Near the lake and huddled in front of the TV were the two places I felt most comfortable.
It’s too cold now to spend time down by the water and the majority of the
television I watch, when I’m not at O’Keefe’s or working on
Johnny Yang,
Merman at Large
, is British.

I still often
carry Bastien’s copy of
The Handmaid’s Tale
with me, but I hardly ever
drop into the corner store anymore. Their prices are exorbitant and all the
real food is over at the fruit market and grocery store. These days I’m even
known to spend time at the local library.

On Wednesday I
wrap up warm and walk to downtown Oakville early in the afternoon with the
intention of stocking up on graphic novels and fresh produce. Liam’s offered to
swing by my place on his way to the theater later and pick me up, which means
Katie will have an opportunity to meet him before the play. He’s supposed to
bring my earrings with him when he comes because, although I made a point on
Monday morning of reminding myself to put them on before I left, by the time
Liam and I had finished our coffees they’d entirely slipped my mind.

Turning my cell
phone on is another thing I’ve failed to remember.

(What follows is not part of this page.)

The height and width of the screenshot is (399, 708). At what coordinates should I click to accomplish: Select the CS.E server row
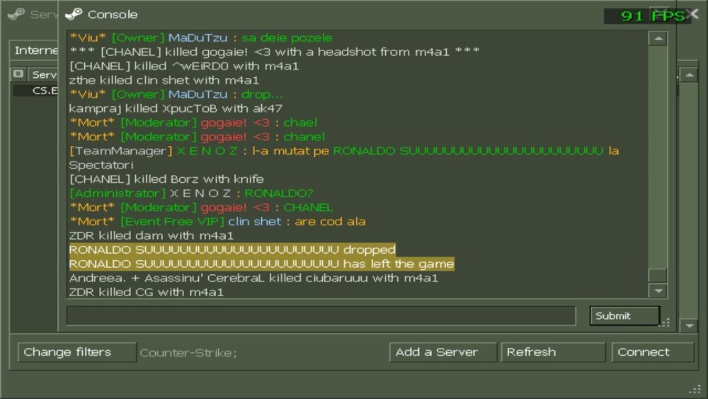pyautogui.click(x=35, y=91)
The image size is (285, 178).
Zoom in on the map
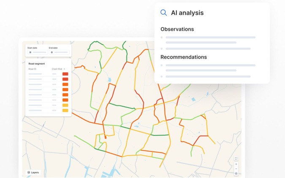[236, 164]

I haven’t become entirely
accustomed to having one again yet and often forget about it while I’m out.
Having just remembered its existence, I dig around in my purse and switch it on
in case anyone wants to get a hold of me. There’s a text message from my
father. He does that sometimes now that he knows I have my own phone again.
This particular message says he ran into Bastien’s father in the Chapters at
the Metropolis mall. I briefly wonder what the two of them said about me and
then notice I missed a call from Liam twenty minutes ago. The plan I’m on
doesn’t allow anyone to leave audio messages but there’s a text message from
him five minutes after that which reads:

 

“Something
I can’t put off needs to be sorted out. I’m sorry I won’t be able to drive you
to the theater tonight or see you afterwards. The tickets will still be at the
box office for you but I probably won’t be able to be in touch for a few days.
Again, I’m sorry. I’ll explain everything later. Please just give me some time.
I’ll ring when I can.”

 

My mind shifts
immediately into overdrive, imagining what could be going on. It can’t be a
family emergency if Liam’s still doing the play tonight. I know that he said to
give him time but I’m on Lakeshore Road, only five minutes from his apartment.
I could pretend I never saw the message and use the earrings as an excuse, say
that I just happened to be in the neighborhood and wanted to wear them tonight
but was worried he’d forget them…

I scan Liam’s
messages again as I hurry towards his apartment, a bad feeling settling like
silt at the bottom of my stomach. He’s never canceled before, and what could be
so consuming that he doesn’t even have the time to explain it?

In his lobby I
punch in the buzz code for his suite. The phone rings for so long that I’ve
nearly decided he’s either left already or is planning to ignore it.

“Hello?” a
woman’s voice says sharply.

I must have
entered the wrong code. I disconnect and immediately try again. This time Liam
buzzes me inside the building without a word.

I tug open the
security door and slip into the elevator. Then I’m knocking nervously on Liam’s
front door and a fine-boned woman with long dark hair and steely eyes jerks it
open. I stare past her form, searching out Liam as she says, in an angry Irish
accent, “Are you the latest plaything then?”

My eyes zoom
back to the woman in front of me. She’s in her early thirties, a little shorter
than average but strikingly attractive. “Excuse me,” I snap. “Who are you?”

The woman, who’s
wearing a gray blazer with matching pants, looks as though she’s ready for a
day at the office. We’re still standing on opposite sides of the open doorway
as she says, “I think you know who I am.”